### Your instructions
Every entry is to be set down a second time, precisely as written.

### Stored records
_____
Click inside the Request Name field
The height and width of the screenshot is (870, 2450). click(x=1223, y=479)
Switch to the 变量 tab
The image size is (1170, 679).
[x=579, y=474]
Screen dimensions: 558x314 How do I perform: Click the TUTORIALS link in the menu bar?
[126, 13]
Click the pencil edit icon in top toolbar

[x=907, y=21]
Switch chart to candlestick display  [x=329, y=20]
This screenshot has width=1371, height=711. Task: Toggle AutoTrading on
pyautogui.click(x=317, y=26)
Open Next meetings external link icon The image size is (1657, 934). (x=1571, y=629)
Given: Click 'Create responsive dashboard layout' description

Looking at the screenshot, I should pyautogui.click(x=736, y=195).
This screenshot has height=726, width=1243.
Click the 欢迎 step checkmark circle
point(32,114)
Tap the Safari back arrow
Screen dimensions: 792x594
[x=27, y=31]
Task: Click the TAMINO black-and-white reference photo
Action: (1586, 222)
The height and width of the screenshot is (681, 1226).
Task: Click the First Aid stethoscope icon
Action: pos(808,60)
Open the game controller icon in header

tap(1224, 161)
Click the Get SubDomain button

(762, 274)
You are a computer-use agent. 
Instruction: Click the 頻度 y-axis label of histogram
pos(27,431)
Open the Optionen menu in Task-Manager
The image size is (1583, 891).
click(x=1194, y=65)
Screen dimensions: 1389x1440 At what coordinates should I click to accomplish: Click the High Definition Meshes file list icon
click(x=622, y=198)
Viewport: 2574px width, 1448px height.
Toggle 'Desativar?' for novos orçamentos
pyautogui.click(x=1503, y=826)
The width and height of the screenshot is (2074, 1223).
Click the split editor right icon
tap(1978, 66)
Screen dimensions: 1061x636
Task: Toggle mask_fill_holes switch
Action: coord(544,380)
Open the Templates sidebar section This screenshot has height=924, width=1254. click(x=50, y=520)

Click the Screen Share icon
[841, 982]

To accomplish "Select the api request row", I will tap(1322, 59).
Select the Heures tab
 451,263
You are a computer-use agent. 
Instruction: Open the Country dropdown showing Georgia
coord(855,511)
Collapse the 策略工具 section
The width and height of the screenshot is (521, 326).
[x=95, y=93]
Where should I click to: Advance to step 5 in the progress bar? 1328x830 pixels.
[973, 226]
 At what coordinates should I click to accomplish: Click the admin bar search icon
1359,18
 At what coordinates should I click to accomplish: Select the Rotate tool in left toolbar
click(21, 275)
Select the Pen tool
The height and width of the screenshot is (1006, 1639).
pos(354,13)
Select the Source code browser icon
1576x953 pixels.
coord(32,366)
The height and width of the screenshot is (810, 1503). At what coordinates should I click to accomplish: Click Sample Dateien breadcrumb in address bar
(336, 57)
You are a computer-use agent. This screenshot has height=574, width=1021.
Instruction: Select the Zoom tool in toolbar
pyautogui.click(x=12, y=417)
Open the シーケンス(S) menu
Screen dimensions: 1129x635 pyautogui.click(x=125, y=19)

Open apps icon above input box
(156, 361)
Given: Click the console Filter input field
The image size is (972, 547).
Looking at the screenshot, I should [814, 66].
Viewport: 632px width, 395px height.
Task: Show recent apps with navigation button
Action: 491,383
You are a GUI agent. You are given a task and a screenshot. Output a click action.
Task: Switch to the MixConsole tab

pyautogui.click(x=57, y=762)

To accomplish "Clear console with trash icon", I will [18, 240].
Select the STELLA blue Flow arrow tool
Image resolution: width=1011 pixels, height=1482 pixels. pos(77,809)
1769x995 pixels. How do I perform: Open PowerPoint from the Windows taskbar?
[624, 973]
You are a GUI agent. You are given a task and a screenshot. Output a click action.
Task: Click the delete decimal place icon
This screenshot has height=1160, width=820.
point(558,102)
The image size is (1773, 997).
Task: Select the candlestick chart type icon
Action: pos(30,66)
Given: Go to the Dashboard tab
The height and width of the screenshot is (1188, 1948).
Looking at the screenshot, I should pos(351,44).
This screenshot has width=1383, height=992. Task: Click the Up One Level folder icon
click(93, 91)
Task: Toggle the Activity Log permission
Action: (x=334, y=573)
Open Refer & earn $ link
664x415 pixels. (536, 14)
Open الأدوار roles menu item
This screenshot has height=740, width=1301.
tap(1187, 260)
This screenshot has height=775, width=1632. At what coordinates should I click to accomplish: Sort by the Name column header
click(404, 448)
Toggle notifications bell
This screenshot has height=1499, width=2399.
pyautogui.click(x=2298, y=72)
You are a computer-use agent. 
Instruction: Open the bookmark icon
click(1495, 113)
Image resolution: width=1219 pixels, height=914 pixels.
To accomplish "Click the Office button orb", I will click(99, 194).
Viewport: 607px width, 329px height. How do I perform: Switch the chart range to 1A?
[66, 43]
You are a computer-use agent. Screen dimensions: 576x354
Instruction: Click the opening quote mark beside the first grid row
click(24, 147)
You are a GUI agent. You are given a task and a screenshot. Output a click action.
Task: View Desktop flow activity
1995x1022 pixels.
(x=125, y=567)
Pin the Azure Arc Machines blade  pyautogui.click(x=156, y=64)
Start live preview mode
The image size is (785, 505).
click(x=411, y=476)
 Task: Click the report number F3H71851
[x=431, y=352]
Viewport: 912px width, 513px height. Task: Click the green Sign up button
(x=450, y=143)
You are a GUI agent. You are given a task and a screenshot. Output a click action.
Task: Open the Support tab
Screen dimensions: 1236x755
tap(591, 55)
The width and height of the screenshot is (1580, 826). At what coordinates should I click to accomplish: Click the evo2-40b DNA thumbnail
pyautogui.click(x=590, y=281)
_____
### Answer below
Click inside the Request Name field
The height and width of the screenshot is (870, 2450). click(x=1223, y=479)
Switch to the 变量 tab
The image size is (1170, 679).
[x=579, y=474]
Screen dimensions: 558x314 How do I perform: Click the TUTORIALS link in the menu bar?
[126, 13]
Click the pencil edit icon in top toolbar

[x=907, y=21]
Switch chart to candlestick display  [x=329, y=20]
This screenshot has width=1371, height=711. Task: Toggle AutoTrading on
pyautogui.click(x=317, y=26)
Open Next meetings external link icon The image size is (1657, 934). (x=1571, y=629)
Given: Click 'Create responsive dashboard layout' description

Looking at the screenshot, I should pyautogui.click(x=736, y=195).
This screenshot has height=726, width=1243.
Click the 欢迎 step checkmark circle
point(32,114)
Tap the Safari back arrow
Screen dimensions: 792x594
[x=27, y=31]
Task: Click the TAMINO black-and-white reference photo
Action: (1586, 222)
The height and width of the screenshot is (681, 1226).
Task: Click the First Aid stethoscope icon
Action: pos(808,60)
Open the game controller icon in header

tap(1224, 161)
Click the Get SubDomain button

(762, 274)
You are a computer-use agent. 
Instruction: Click the 頻度 y-axis label of histogram
pos(27,431)
Open the Optionen menu in Task-Manager
The image size is (1583, 891).
click(x=1194, y=65)
Screen dimensions: 1389x1440 At what coordinates should I click to accomplish: Click the High Definition Meshes file list icon
click(x=622, y=198)
Viewport: 2574px width, 1448px height.
Toggle 'Desativar?' for novos orçamentos
pyautogui.click(x=1503, y=826)
The width and height of the screenshot is (2074, 1223).
Click the split editor right icon
tap(1978, 66)
Screen dimensions: 1061x636
Task: Toggle mask_fill_holes switch
Action: coord(544,380)
Open the Templates sidebar section This screenshot has height=924, width=1254. click(x=50, y=520)

Click the Screen Share icon
[841, 982]

To accomplish "Select the api request row", I will tap(1322, 59).
Select the Heures tab
 451,263
You are a computer-use agent. 
Instruction: Open the Country dropdown showing Georgia
coord(855,511)
Collapse the 策略工具 section
The width and height of the screenshot is (521, 326).
[x=95, y=93]
Where should I click to: Advance to step 5 in the progress bar? 1328x830 pixels.
[973, 226]
 At what coordinates should I click to accomplish: Click the admin bar search icon
1359,18
 At what coordinates should I click to accomplish: Select the Rotate tool in left toolbar
click(21, 275)
Select the Pen tool
The height and width of the screenshot is (1006, 1639).
pos(354,13)
Select the Source code browser icon
1576x953 pixels.
coord(32,366)
The height and width of the screenshot is (810, 1503). At what coordinates should I click to accomplish: Click Sample Dateien breadcrumb in address bar
(336, 57)
You are a computer-use agent. This screenshot has height=574, width=1021.
Instruction: Select the Zoom tool in toolbar
pyautogui.click(x=12, y=417)
Open the シーケンス(S) menu
Screen dimensions: 1129x635 pyautogui.click(x=125, y=19)

Open apps icon above input box
(156, 361)
Given: Click the console Filter input field
The image size is (972, 547).
Looking at the screenshot, I should [814, 66].
Viewport: 632px width, 395px height.
Task: Show recent apps with navigation button
Action: 491,383
You are a GUI agent. You are given a task and a screenshot. Output a click action.
Task: Switch to the MixConsole tab

pyautogui.click(x=57, y=762)

To accomplish "Clear console with trash icon", I will [18, 240].
Select the STELLA blue Flow arrow tool
Image resolution: width=1011 pixels, height=1482 pixels. pos(77,809)
1769x995 pixels. How do I perform: Open PowerPoint from the Windows taskbar?
[624, 973]
You are a GUI agent. You are given a task and a screenshot. Output a click action.
Task: Click the delete decimal place icon
This screenshot has height=1160, width=820.
point(558,102)
The image size is (1773, 997).
Task: Select the candlestick chart type icon
Action: pos(30,66)
Given: Go to the Dashboard tab
The height and width of the screenshot is (1188, 1948).
Looking at the screenshot, I should pos(351,44).
This screenshot has width=1383, height=992. Task: Click the Up One Level folder icon
click(93, 91)
Task: Toggle the Activity Log permission
Action: (x=334, y=573)
Open Refer & earn $ link
664x415 pixels. (536, 14)
Open الأدوار roles menu item
This screenshot has height=740, width=1301.
tap(1187, 260)
This screenshot has height=775, width=1632. At what coordinates should I click to accomplish: Sort by the Name column header
click(404, 448)
Toggle notifications bell
This screenshot has height=1499, width=2399.
pyautogui.click(x=2298, y=72)
You are a computer-use agent. 
Instruction: Open the bookmark icon
click(1495, 113)
Image resolution: width=1219 pixels, height=914 pixels.
To accomplish "Click the Office button orb", I will click(99, 194).
Viewport: 607px width, 329px height. How do I perform: Switch the chart range to 1A?
[66, 43]
You are a computer-use agent. Screen dimensions: 576x354
Instruction: Click the opening quote mark beside the first grid row
click(24, 147)
You are a GUI agent. You are given a task and a screenshot. Output a click action.
Task: View Desktop flow activity
1995x1022 pixels.
(x=125, y=567)
Pin the Azure Arc Machines blade  pyautogui.click(x=156, y=64)
Start live preview mode
The image size is (785, 505).
click(x=411, y=476)
 Task: Click the report number F3H71851
[x=431, y=352]
Viewport: 912px width, 513px height. Task: Click the green Sign up button
(x=450, y=143)
You are a GUI agent. You are given a task and a screenshot. Output a click action.
Task: Open the Support tab
Screen dimensions: 1236x755
tap(591, 55)
The width and height of the screenshot is (1580, 826). At what coordinates should I click to accomplish: Click the evo2-40b DNA thumbnail
pyautogui.click(x=590, y=281)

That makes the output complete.